My advice would also be to double check your subnet mask, disable IPv6 if enabled and not needed, and update your network card driver. 

Have you tried a couple of different browsers to see if the issue is specific to a certain browser?

Sorry I don't think I can help much further.

[REDACTED]

Sorry for the version confusion before. 

Anyways, I am using a local IP to access: http://172.16.10.99/.

Hmmm, being a private subnet I'd expect it to not scan with the web shield.  I have a strong feeling this is going to be a problem for Avast Support to diagnose, I would lodge a request with them as maybe it's not recognizing the subnet correctly as being private.

In the cloud console settings for Web Shield, under Main Settings tab, there is a tick box for "Do not scan trusted sites".  Is it enabled?  And is the site in your browser's trusted site list?

If you have a DNS name for the IP, try to use that in the exclusions.  Being Javascript it might need to be put in the "Script Exclusions" tab and enabled.

My advice would also be to double check your subnet mask, disable IPv6 if enabled and not needed, and update your network card driver. 

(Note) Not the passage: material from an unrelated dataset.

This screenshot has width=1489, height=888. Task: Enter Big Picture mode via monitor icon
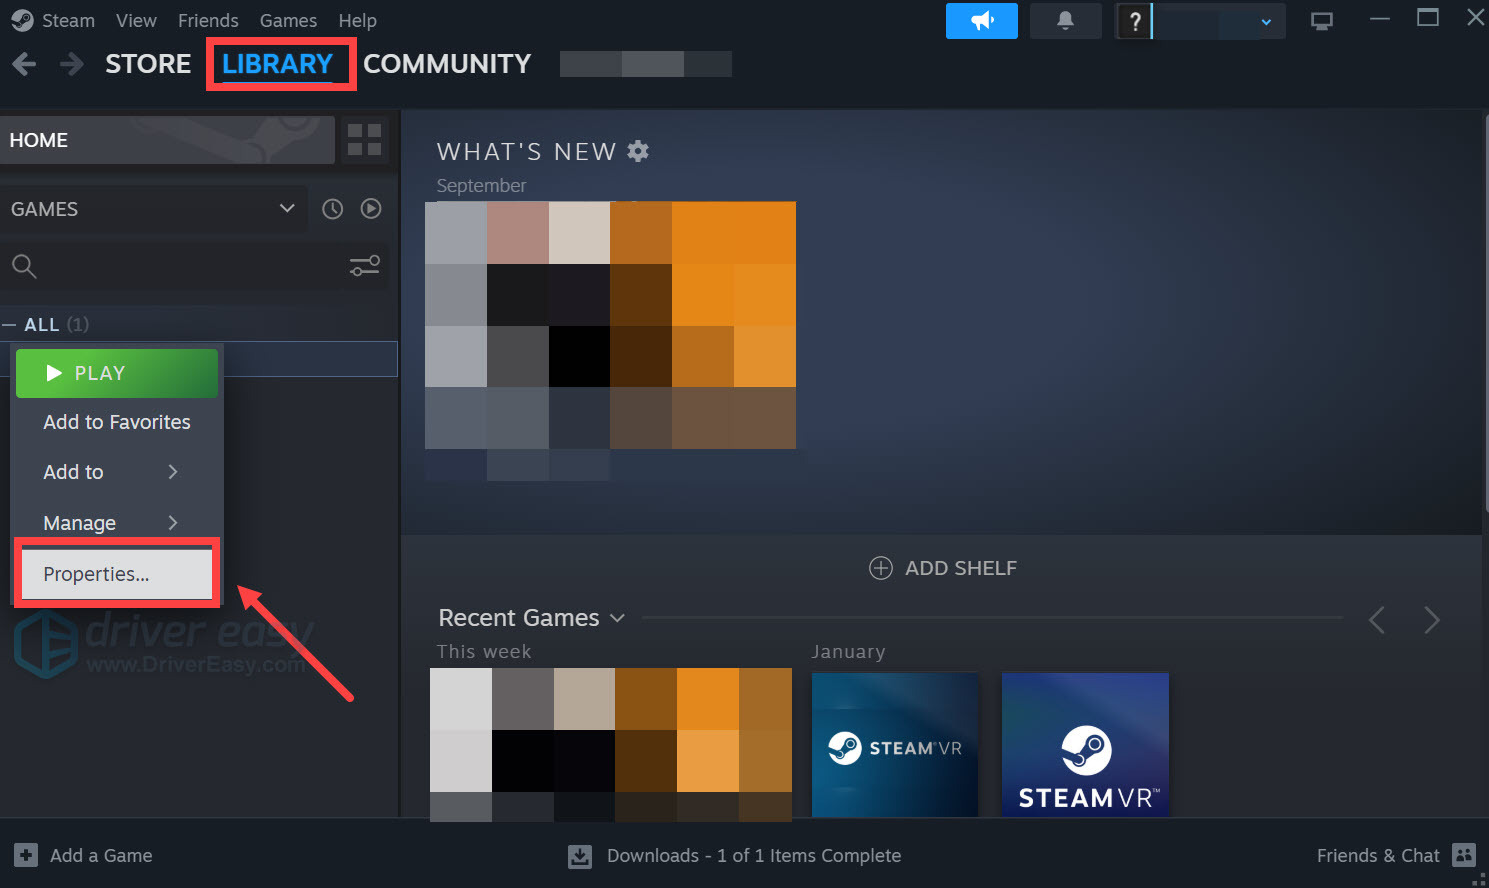click(1322, 19)
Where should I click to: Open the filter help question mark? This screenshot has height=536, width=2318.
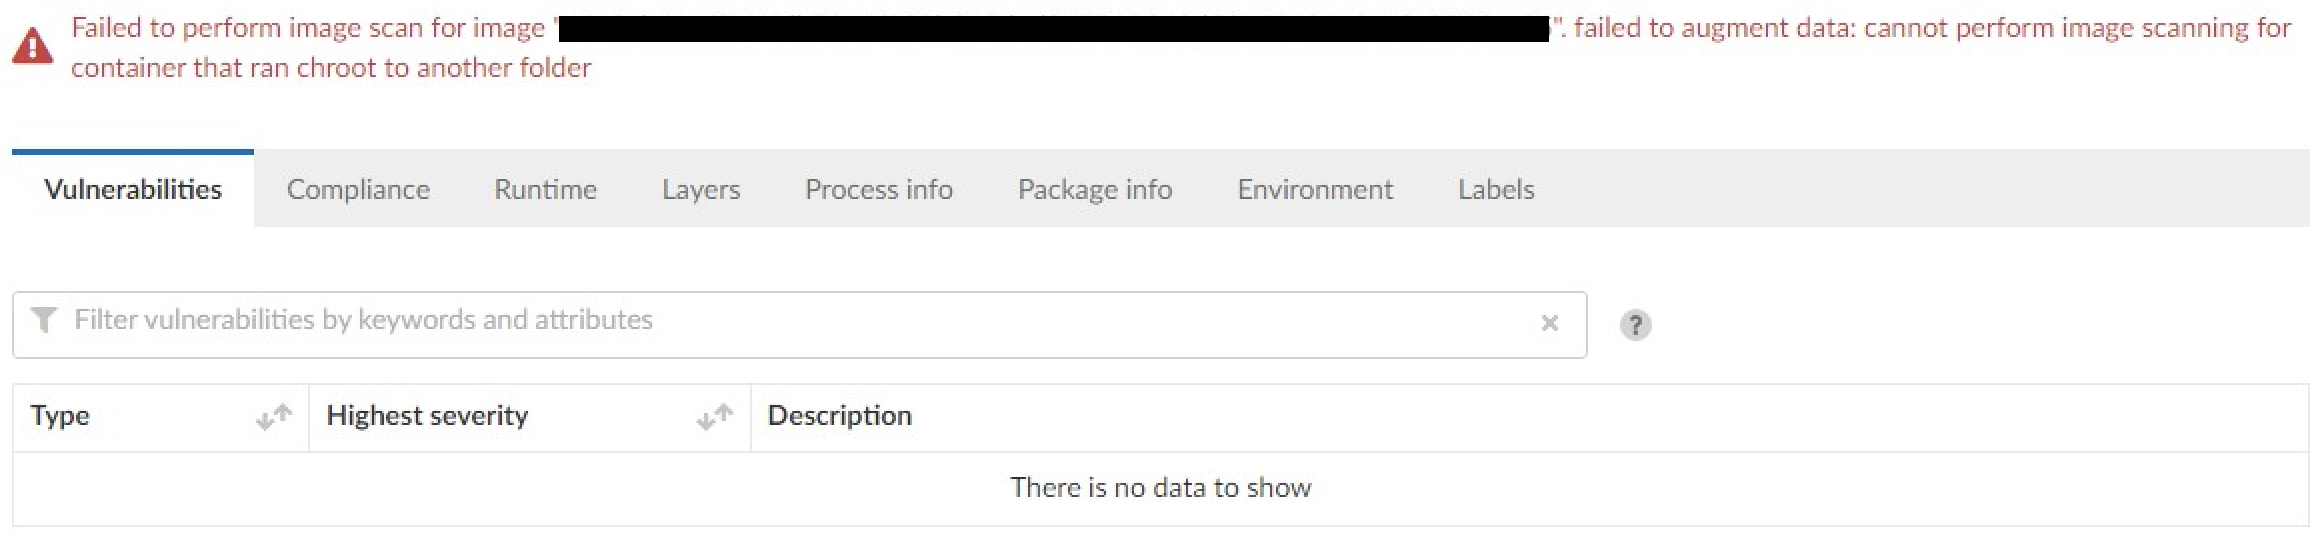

Have you tried a couple of different browsers to see if the issue is specific to a certain browser?

Sorry I don't think I can help much further.

Yes, I have "Do not scan trusted sites" enabled. Added it to trusted sites list but It didn't work.

I have tried several browsers (chrome, firefox, edge and IE) and two different machines (one windows 10 and one windows 7). It only works If I disable web shield.

I have opened a support ticket, because this used to work before.

Thank you for your help.

[Eddy]

I hope you created the ticket for business support.

[REDACTED]

I have tried several browsers (chrome, firefox, edge and IE) and two different machines (one windows 10 and one windows 7). It only works If I disable web shield.

If your machines are all the same vendor, it really would be worth checking for a newer network driver (not necessarily one from the vendor which often are not updated).  I had a similar problem ages ago where a certain brand of PC in my network would not browse unless the shield was off.  Upgrading the network driver fixed it.  I think it was a Broadcom network chip if I recall.

I have made a habit of keeping a copy of old installers (offline installer, not the small web one).  Might be worth downgrading back to an older version you know works, at least you will not have to disable the component and can keep some strength in your protection.

Support should be able to supply you a copy of a previous release for your site.  At least they used to be able to.

Wish you luck!

[Manley]

I am having the same issue now. I have a legit website that we use and I have it in my Web Shield exclusions, but Web Shield is preventing me from uploading pictures to the website. With Web Shield disabled, then it works. With Web Shield enabled, the picture upload fails.